**WHAT THE TASK ASKS**
The entries shown here must be retyped in full, with no pictures included.

**TASK DATA**
++++++

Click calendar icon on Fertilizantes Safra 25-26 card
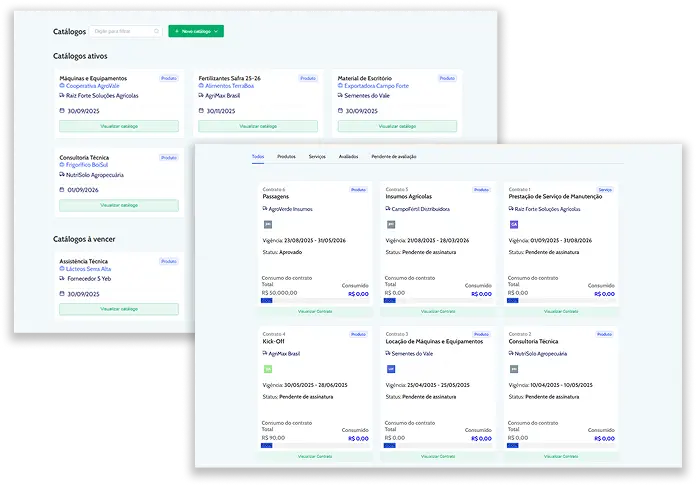This screenshot has height=486, width=696. point(202,110)
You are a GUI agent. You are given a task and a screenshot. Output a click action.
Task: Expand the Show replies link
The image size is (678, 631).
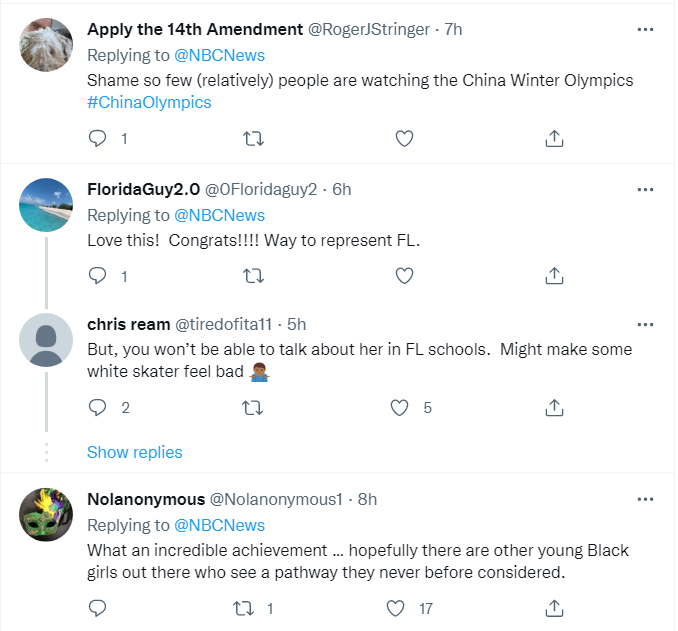coord(135,452)
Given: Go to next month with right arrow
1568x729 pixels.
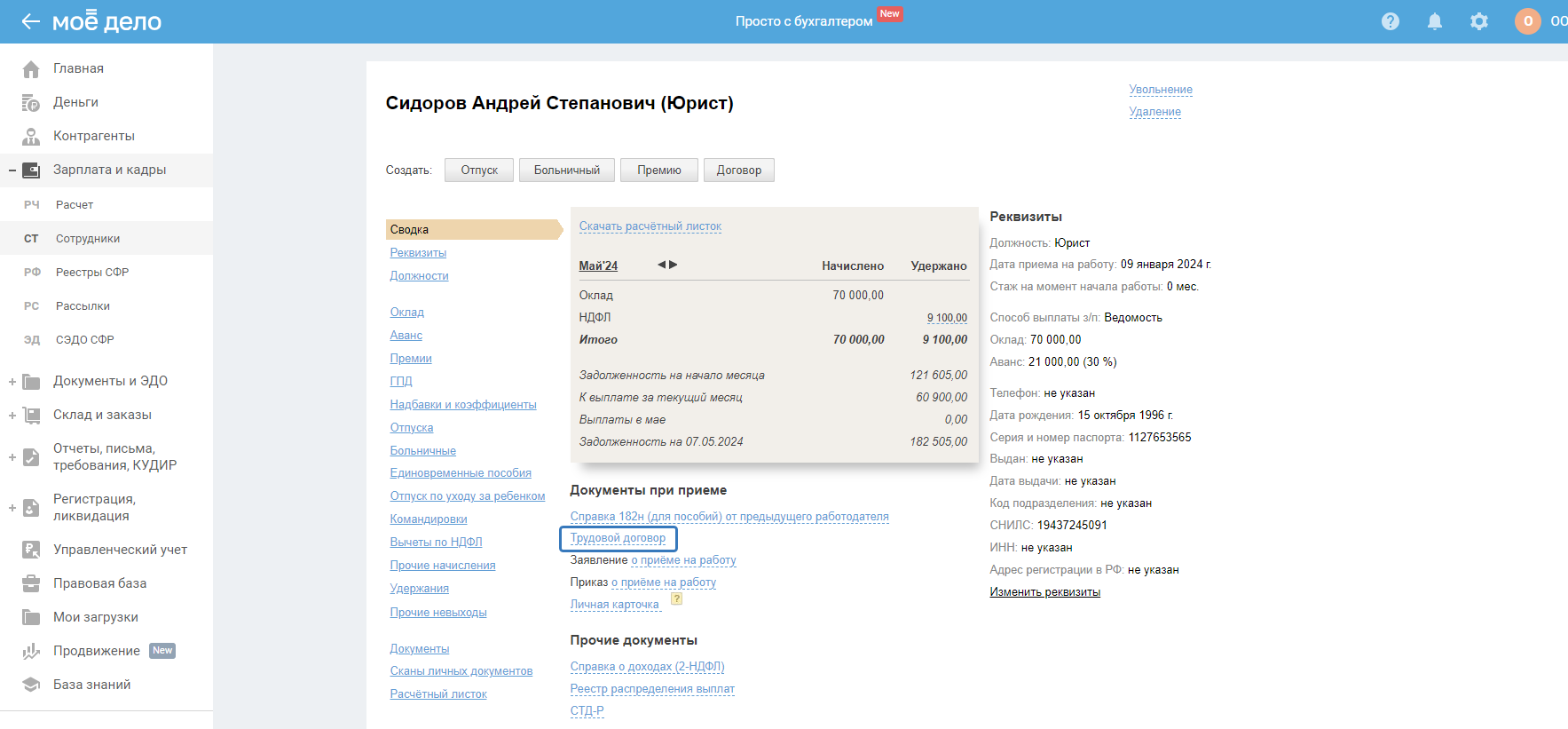Looking at the screenshot, I should click(674, 265).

++++++

**RESULT**
Click calendar icon on Fertilizantes Safra 25-26 card
This screenshot has height=486, width=696. point(202,110)
You are a GUI agent. You are given a task and a screenshot. Output a click action.
Task: Expand the Show replies link
The image size is (678, 631).
coord(135,452)
Given: Go to next month with right arrow
1568x729 pixels.
Looking at the screenshot, I should click(674, 265).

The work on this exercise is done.